My parents dog would win, 'Oldest, frailest, most beloved and soon to go' award. :-( She'd also get 'Most likely to ask to go outside again because she can't remember if she already went out or what she went out for' award, bless her.

My old beagle would have won, 'Most beautiful ears' award, for sure. That's if he turned up, because he'd also win, 'Most likely to bugger off after deer and then get lost in the woods for hours' award.

TakingTheStairs · 14/03/2013 09:46

Best hidden opposable thumbs award.
He must have them. He couldn't possibly have learnt how to open the cupboard door and pull out the bin on rails in less than four weeks, could he Hmm
Most violent stealth farts.

BrigitBigKnickers · 14/03/2013 10:01

Fastest handbag raider and tampon chewer! (unused I hasten to add!)

Most fur brushed out whilst moulting (the pile of hair was seriously bigger than the dog!)

Knicker chewing award (concealed and then discovered by the gardener under the apple tree outside Blush

Biggest puddle produced during fireworks night award.

Quietest bin raider

BeerTricksPotter · 14/03/2013 10:06

This reply has been deleted

Message withdrawn at poster's request.

ScooseIsLoose · 14/03/2013 10:17

Scruffiest shih tzu Smile

MothershipG · 14/03/2013 11:13

My youngest would win best amazing climbing dog - monkey dog by name, monkey dog by nature (that's what Affenpinscher means!) I swear he's worked out how to move chairs so he can get up higher!
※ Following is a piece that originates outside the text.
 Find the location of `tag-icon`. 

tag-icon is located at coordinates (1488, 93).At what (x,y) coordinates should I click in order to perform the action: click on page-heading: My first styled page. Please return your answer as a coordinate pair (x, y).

Grin

Middle dog would win cleverest at human training, when it's cold he has trained DH to lift the covers so he can go under them by patting him (DH) on the head. He quickly worked out it doesn't work with me!

Oldest would get the best at stealth opening of zips and tupperware in order to consume contents! A while back she managed to do both in the 5 mins DS left his school bag unattended!

FakePlasticLobsters · 14/03/2013 13:15

Best camouflage - give her a dark coloured carpet or sofa and she can disappear for longer than Richard the Third in a car park.

Best Barbecue Search and Rescue Dog - she once spent a full hour at a neighbours barbecue before they realised she didn't belong to any of the guests and brought her home. We thought she had camouflaged herself on the bed and hadn't realised she'd gone. She'd apparently had seven sausages and a burger before they brought her back.